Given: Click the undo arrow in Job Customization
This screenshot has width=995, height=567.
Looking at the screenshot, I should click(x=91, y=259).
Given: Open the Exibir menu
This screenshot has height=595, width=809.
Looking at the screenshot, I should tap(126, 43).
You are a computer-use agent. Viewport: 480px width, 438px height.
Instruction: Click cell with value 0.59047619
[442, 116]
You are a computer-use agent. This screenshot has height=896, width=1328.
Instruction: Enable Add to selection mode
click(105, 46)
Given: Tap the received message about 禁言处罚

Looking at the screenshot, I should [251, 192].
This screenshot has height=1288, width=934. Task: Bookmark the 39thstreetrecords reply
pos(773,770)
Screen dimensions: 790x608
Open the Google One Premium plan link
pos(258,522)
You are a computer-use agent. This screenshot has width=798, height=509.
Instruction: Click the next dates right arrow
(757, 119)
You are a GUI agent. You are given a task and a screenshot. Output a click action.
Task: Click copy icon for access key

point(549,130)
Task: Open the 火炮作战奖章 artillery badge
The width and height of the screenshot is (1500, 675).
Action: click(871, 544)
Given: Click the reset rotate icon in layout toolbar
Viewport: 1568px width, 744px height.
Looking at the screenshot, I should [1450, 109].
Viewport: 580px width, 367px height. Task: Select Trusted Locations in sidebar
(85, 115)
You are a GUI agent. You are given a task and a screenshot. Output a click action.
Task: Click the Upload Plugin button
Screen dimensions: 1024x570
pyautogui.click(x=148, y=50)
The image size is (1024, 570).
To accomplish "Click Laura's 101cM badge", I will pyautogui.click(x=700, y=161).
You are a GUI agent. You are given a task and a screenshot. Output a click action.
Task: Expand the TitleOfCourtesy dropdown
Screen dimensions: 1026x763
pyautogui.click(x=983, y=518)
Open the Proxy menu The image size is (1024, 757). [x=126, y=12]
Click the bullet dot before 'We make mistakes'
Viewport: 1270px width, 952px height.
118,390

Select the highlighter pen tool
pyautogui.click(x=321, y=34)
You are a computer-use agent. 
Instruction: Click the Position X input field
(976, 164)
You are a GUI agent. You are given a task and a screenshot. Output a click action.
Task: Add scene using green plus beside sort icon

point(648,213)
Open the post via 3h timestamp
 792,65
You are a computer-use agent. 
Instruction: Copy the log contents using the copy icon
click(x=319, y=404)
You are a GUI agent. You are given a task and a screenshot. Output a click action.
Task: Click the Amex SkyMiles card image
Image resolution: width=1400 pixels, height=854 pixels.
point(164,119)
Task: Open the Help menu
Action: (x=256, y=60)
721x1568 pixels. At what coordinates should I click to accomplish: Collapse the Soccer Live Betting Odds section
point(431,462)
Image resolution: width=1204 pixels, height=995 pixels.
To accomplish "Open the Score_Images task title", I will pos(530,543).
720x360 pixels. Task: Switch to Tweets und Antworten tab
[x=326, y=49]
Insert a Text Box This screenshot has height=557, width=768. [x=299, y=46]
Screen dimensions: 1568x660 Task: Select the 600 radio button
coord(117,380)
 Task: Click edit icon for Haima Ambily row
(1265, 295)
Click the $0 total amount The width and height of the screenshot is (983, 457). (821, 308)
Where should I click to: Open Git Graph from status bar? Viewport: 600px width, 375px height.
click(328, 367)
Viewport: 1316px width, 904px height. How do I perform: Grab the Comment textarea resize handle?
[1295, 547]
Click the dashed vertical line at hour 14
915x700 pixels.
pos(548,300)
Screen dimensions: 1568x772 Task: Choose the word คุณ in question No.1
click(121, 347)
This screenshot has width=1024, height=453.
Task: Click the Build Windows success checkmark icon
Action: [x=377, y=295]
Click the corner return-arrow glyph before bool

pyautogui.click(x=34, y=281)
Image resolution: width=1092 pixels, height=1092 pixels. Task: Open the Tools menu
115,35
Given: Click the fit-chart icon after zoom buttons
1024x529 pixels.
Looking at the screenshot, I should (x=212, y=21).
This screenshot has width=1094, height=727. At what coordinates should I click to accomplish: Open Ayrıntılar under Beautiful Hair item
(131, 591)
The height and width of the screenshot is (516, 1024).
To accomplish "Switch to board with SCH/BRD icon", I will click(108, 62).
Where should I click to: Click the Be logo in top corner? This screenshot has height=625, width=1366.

* * * *

• WORK INSTRUCTIONS: Each line above that has the word "badge" should be copied.

• REPLY:
Task: Open the 火炮作战奖章 artillery badge
To accomplish "Click Laura's 101cM badge", I will pyautogui.click(x=700, y=161).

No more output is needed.